====== Information shown

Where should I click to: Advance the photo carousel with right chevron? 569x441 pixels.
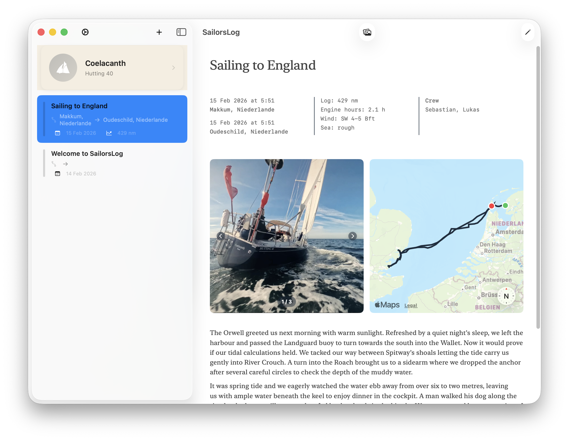352,236
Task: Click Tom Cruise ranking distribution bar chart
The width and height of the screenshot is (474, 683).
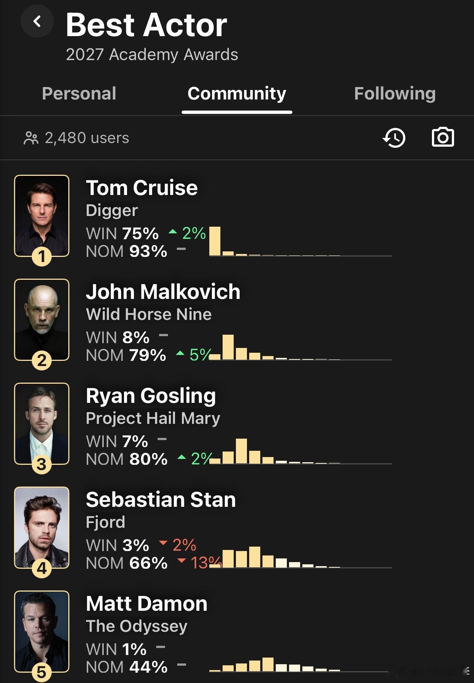Action: tap(300, 241)
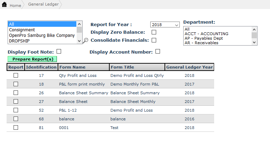Choose Consignment from company list
Image resolution: width=270 pixels, height=144 pixels.
(x=22, y=30)
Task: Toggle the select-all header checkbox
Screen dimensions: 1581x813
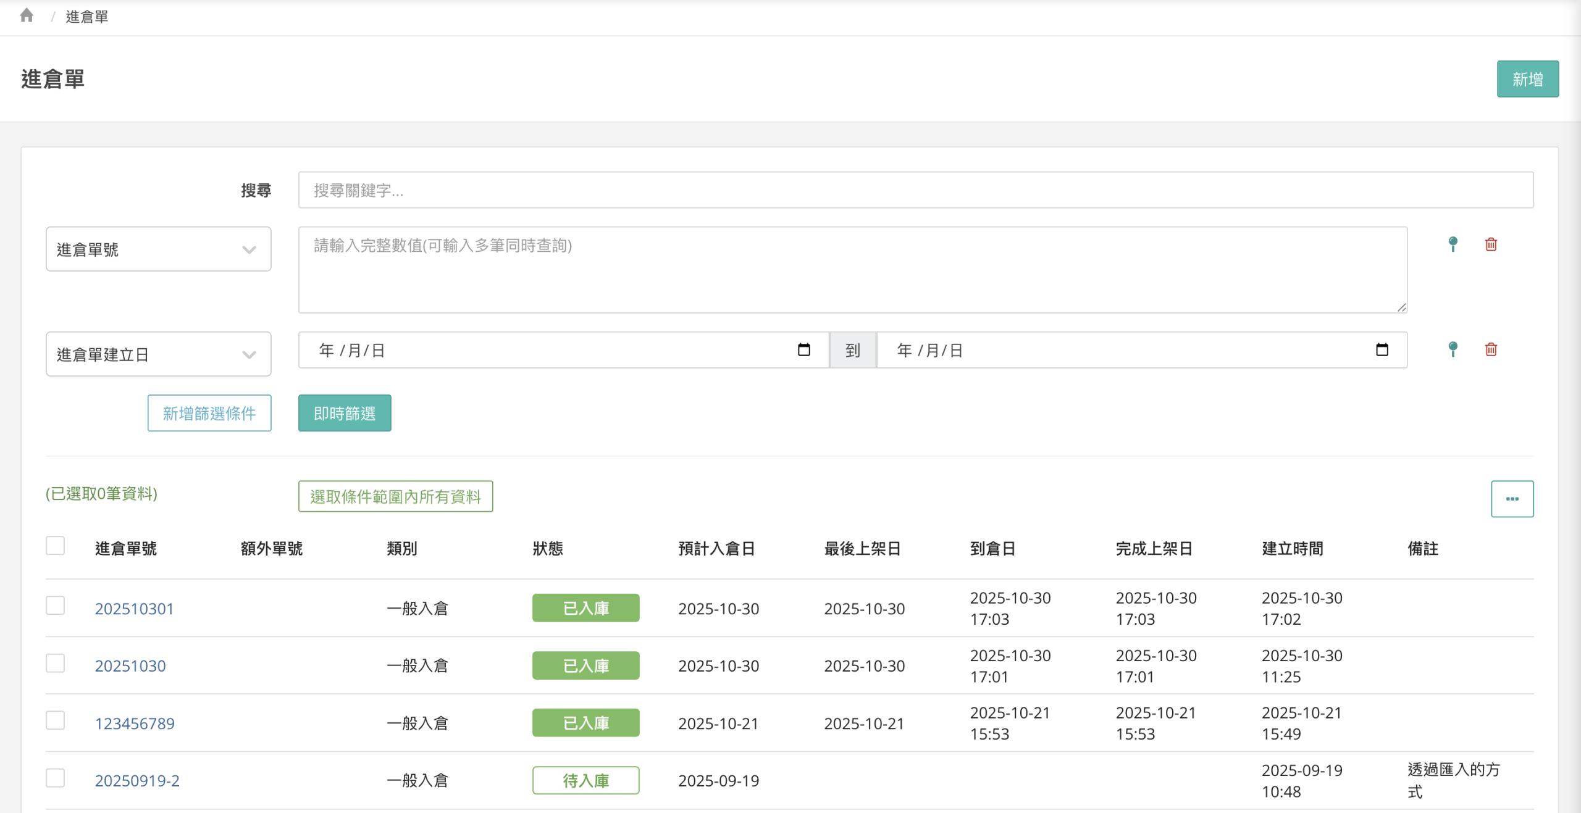Action: [56, 546]
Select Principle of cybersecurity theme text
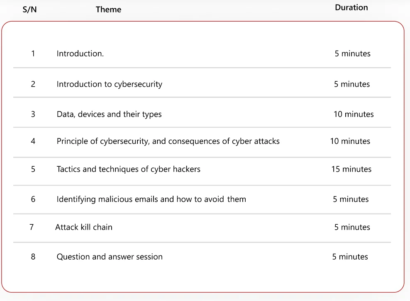410x301 pixels. pos(168,141)
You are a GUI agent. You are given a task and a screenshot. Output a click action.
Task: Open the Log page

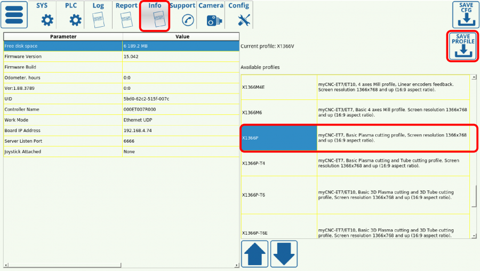[x=98, y=15]

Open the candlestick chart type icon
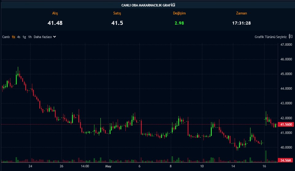point(290,37)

============

• Problem statement: Count the lines in the items above that contain the word "height", treating uppercase and lowercase as different. Reply with the number only.

• Correct answer: 2